We believe the ALI asset class has many positive investment characteristics, and offers investors the potential of attractive risk-adjusted returns. The United States (US) infrastructure market offers, in our opinion, attractive returns on capital deployed. These returns are protected by listed infrastructure assets typically exhibiting higher barriers to entry and strong pricing power.

This market offers the ability to significantly increase capital deployed from the replacement of aged infrastructure and large structural growth opportunities1. This potential for attractive returns and robust growth occurs in a low risk environment (pro-market, business friendly operating setting, light-handed regulatory regimes, and strong property rights), with the tailwinds of robust economic and population growth.

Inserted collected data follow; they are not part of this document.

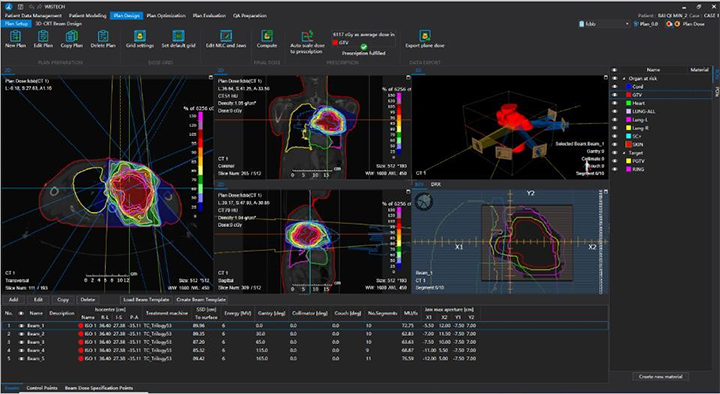The image size is (720, 394).
Task: Open the Edit Plan tool
Action: click(x=43, y=36)
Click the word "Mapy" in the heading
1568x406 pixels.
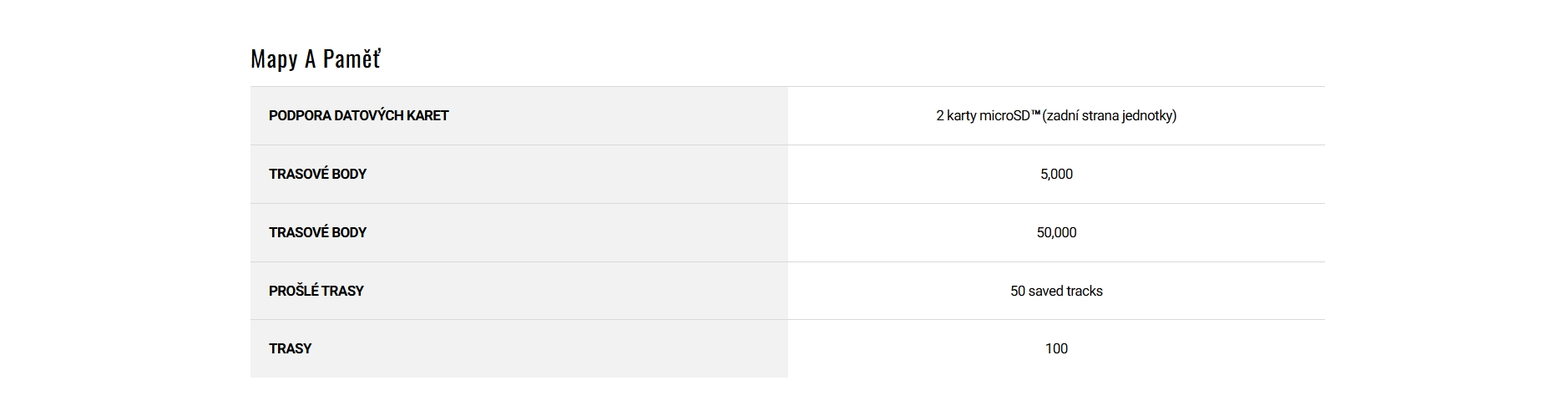pyautogui.click(x=274, y=59)
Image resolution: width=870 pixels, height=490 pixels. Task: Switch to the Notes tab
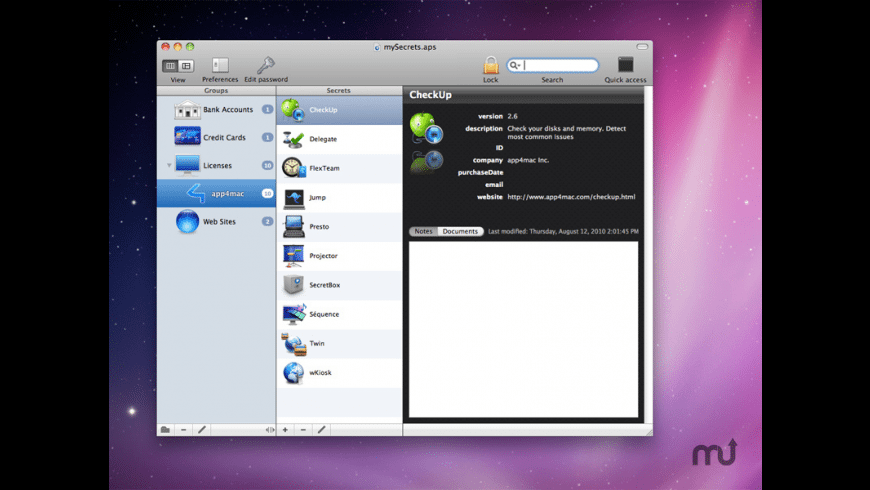click(423, 231)
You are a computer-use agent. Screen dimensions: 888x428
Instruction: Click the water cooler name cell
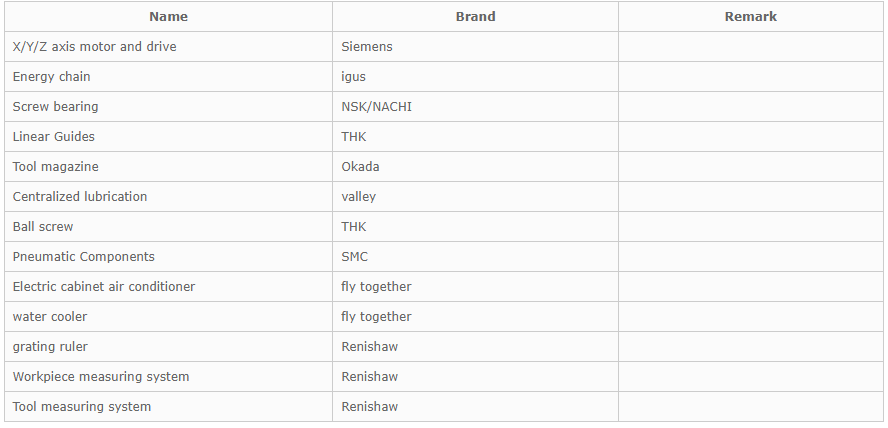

These above mentioned factors, combined with low interest rates, high corporate confidence and attractive listed market valuations for infrastructure, have resulted in a spate of M&A activity in the ALI asset class. We would classify the buyers of these ALI assets as belonging to one of three broad categories:

(1) Private market investors

(2) Foreign corporates attracted to the US market, and

(3) US companies involved in corporate restructuring or industry consolidation.

The following paper explores each of these three categories and looks at future potential M&A opportunities within ALI.

Private market investors

The largest buyers of ALI assets over the past nine months have been private market investors including pension funds, sovereign wealth funds and private market (unlisted) infrastructure funds. These private market players are from the US, Canada and Asia-Pacific. 

In December 2020, Transurban announced it had sold a 50% shareholding in its Greater Washington Area toll roads to a consortium of Australian and Canadian pension funds for $2.8 billion. This was followed in January 2021 when Singapore’s sovereign wealth fund, GIC, acquired a 20% stake in Duke Energy’s Indiana electric utility for $2 billion. In February 2021, Kinder Morgan and Brookfield Infrastructure Partners sold a 25% stake in their jointly owned Natural Gas Pipeline Company of America (NGPL) to ArcLight Capital Partners for $0.8 billion.

In early April 2021 Sempra Energy sold a 20% shareholding in its Sempra Infrastructure Partners (SIP)2 division for $3.4 billion to alternative asset management giant KKR. Late April saw CenterPoint Energy sell its Arkansas and Oklahoma natural gas utilities to Summit Utilities (owned by JP Morgan Infrastructure) for the monster price of $1.7 billion. This equated to 2.5x rate base or 38x earnings! There were 17 bidders for this asset. Public Service Enterprise Group sold its 467MW solar generation portfolio to US private infrastructure firm LS Power in May 2020. The transaction price was not disclosed. Private market investors often defend takeover multiples on the grounds of paying a control premium. However, four of these six acquisitions were for non-controlling stakes, with three of the six being relatively small minority positions. We estimate these private market buyers paid an average premium of 24% to listed market valuations.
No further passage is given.